HoppingManager Configuration Introduction

  • The HoppingManager essentially receives ’replicateFile’ messages from pools, configured to support file hopping, and either discards or modifies and forwards them to the PoolManager, depending on rules described below.

  • The HoppingManager decides on the action to perform, based on a set of configurable rules. Each rule has a name. Rules are checked in alphabetic order concerning their names.

  • A rule it triggered if the storage class matches the storage class pattern assigned to that rule. If a rule is triggered, it is processed and no further rule checking is performed. If no rule is found for this request the file is not replicated.

  • If for whatever reason, a file couldn’t be replicated, NO RETRY is being performed.

  • Processing a triggered rule can be :

    • The message is discarded. No replication is done for this particular storage class.

    • The rule modifies the ’replicate message’, before it is forwarded to the PoolManager.

      The ’destination ip number can be added to the ’replicate file’ message. This has the same effect as the ip-number following the "PoolManager" keyword in the <hostname>.poollist file in the ’unconditional replication section above. The rule assignes a ’destination’ ip number to the ’replicate message’, before it is forwarded to the PoolManager. This has the same effect as the ip-number following the "PoolManager" keyword in the <hostname>.poollist file in the ’unconditional replication section above.

      The mode of the replicated file can be specified. This can either be ’precious’, ’cached’ or ’keep’. ’keep’ means that the pool mode determines the replicated file mode.

      The requested protocol can be specified.

[return to top]

HoppingManager Configuration Reference

         define hop OPTIONS <name> <pattern> precious|cached|keep
            OPTIONS
              -destination=<cellDestination> # default : PoolManager
              -overwrite
              -continue
              -source=write|restore|*   #  !!!! for experts only      StorageInfoOptions
              -host=<destinationHostIp>
              -protType=dCap|ftp...
              -protMinor=<minorProtocolVersion>
              -protMajor=<majorProtocolVersion> 

pattern is a storage class pattern which. If the incoming storage class matches this pattern, this rule is processed.

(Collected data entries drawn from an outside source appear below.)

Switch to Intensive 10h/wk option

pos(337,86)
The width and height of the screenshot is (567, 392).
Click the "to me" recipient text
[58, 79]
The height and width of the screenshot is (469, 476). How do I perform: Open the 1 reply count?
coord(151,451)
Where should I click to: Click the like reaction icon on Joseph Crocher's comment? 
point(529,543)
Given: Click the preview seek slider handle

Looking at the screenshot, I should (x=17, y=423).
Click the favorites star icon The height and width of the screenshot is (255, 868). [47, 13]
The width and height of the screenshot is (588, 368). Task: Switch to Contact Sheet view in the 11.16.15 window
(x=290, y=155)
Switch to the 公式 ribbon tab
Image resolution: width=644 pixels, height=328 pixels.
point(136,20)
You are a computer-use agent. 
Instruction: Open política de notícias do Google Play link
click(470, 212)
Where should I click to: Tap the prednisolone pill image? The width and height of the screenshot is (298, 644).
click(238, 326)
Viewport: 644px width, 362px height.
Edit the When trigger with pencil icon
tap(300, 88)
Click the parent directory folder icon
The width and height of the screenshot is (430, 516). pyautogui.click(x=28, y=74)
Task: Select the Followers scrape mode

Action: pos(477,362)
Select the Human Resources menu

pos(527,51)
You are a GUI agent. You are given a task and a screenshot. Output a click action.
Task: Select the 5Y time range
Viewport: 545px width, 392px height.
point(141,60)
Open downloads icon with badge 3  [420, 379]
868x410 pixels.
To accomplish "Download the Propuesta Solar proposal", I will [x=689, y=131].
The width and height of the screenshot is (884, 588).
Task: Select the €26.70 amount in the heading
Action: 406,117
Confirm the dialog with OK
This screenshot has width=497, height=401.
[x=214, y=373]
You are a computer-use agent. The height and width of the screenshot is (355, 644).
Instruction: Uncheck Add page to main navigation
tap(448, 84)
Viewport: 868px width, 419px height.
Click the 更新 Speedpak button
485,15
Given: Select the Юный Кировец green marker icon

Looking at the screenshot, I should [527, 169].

precious|cached|keep determines the mode of the replicated file. ’keep’ leaves the destination mode to the pool setting.

destination shouldn’t be used. For experts only.

overwrite In case, a rule with the same name already exists, it is overwritten. If this overwrite option is specified, the error will occure.

continue If a rule has triggered and the corresponding action has been performed, no other rules are checked. If the ’continue’ option is specified, rule checking continues. This is for debugging purposes only.

source Don’t use.

host, protType This is the ’host ip number’ and ’protocol type’used by the PoolManager in order find an appropriate pool for the replication request. Please note that ’host’ is not the host of the destination pool.

[return to top]

HoppingManager configuration examples

Define the HoppingManager as destination for the ’replicate file’ requests on the pool(s).

           ...
           ocean     /bigdisk/pools/ocean     replicateOnArrival=HoppingManager  <more options>
           ...

Replicate ’raw’ data files by all experiments.

          #
          define hop replicate-raw  .*:raw@osm -host=<Farm Node Ip Number>
          #

Replicate all CMS files to pools assigned to CMS farm nodes and all ATLAS files to pools assigned to ATLAS farm nodes. Don’t replicate any other files.

          #
          define hop replicate-cms    cms:.*@osm    -host=<Farm Node Ip Number of cms farm>
          define hop replicate-atlas  atlase:.*@osm -host=<Farm Node Ip Number of atlas farm>
          #